Literature DB >> 12928863

Sex differences in heritability of sensitization to Blomia tropicalis in asthma using regression of offspring on midparent (ROMP) methods.

Teri A Manolio1, Kathleen C Barnes, Terri H Beaty, Paul N Levett, Raana P Naidu, Alexander F Wilson.   

Abstract

A genetic basis for asthma- and atopy-related quantitative traits, such as allergen-specific immunoglobulin E (IgE) levels, has been suggested by the observed familial aggregation of these traits in temperate climates. Less information is available for tropical climates, where different allergens may predominate. Sensitivity to the mite Blomia tropicalis is related to asthma in tropical climates, but heritability of B. tropicalis sensitivity and the impact of age, sex, and other environmental covariates on heritability have not been widely explored. Total and specific IgE levels were measured by immunochemiluminescent assay in 481 members of 29 Barbadian families (comprised of 340 parent-offspring trios or pairs) ascertained through two asthmatic siblings.

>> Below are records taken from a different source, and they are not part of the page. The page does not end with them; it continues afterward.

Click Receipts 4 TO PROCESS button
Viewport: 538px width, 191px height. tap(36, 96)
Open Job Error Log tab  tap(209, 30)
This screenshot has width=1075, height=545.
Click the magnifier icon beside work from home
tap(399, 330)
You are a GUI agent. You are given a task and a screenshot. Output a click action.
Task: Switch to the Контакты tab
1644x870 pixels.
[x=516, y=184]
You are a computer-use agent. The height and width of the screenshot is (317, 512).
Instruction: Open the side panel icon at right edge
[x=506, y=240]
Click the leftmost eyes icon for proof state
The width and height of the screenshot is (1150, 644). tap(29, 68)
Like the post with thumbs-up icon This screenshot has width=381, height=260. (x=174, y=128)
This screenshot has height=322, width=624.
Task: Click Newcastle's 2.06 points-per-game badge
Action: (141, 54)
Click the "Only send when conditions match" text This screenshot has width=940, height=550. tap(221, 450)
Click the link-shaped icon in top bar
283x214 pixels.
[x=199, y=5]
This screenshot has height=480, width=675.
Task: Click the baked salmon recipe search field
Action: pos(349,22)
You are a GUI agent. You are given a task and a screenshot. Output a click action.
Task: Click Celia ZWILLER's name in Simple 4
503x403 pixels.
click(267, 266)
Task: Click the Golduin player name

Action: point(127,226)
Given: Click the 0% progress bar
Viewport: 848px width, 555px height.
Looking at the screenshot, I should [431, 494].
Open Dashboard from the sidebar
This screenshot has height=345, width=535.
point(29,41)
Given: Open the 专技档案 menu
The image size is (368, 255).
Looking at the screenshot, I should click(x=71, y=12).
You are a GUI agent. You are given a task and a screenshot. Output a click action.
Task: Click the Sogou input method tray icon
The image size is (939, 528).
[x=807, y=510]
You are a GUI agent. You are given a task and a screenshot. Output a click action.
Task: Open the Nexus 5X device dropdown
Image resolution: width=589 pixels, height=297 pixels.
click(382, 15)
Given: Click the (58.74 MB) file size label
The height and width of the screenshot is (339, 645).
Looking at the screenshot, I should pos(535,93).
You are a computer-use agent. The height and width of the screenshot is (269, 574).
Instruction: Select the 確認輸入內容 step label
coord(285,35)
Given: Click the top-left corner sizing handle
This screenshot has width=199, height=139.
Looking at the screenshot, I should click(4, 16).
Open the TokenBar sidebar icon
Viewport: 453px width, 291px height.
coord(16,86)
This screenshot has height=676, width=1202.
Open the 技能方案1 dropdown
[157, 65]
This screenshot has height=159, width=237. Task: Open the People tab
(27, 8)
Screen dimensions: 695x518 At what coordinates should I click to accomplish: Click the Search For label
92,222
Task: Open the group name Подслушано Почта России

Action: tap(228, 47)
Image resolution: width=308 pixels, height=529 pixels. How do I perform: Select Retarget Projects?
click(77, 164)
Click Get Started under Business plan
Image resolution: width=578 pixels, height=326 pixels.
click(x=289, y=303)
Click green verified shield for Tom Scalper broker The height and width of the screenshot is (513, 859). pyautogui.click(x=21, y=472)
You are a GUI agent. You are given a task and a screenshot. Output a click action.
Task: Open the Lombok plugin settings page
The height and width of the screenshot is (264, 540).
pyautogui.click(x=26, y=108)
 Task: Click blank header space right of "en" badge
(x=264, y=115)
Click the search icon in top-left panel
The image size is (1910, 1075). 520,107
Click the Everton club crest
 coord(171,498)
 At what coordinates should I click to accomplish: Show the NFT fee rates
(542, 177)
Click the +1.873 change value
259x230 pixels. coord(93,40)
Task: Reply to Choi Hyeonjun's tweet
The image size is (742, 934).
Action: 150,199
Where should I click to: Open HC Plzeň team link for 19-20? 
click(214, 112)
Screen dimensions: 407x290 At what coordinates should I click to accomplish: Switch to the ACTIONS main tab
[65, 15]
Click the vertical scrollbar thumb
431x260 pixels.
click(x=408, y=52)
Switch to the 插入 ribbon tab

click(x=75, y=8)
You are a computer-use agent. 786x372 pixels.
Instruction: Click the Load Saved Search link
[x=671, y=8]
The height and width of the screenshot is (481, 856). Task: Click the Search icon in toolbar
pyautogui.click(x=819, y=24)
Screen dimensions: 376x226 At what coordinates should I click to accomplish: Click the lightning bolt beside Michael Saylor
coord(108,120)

Trait heritability was estimated using regression of offspring on mid-parent (ROMP) and pairwise correlation analysis of unadjusted IgE levels and on residual values after adjustment for covariates. Heritability of IgE levels to the major antigen of B. tropicalis (Blo t M) estimated by ROMP in 180 complete parent-offspring trios was 0.56. Heritability was consistently greater for male offspring than for female offspring. Similar sex-specific patterns were observed for specific IgE to Dermatophagoides pteronyssinus and total IgE levels and were relatively unaffected by adjustment for covariates. Pairwise correlational analyses of specific and total IgE levels showed similar results. Moderate heritability of Blo t M IgE levels was detected in these Barbadian families and was greater for sons than daughters. Adjustment for covariates had minimal impact. This suggests that future investigations of genetic determinants of IgE levels should include approaches that allow for potential sex differences in their expression.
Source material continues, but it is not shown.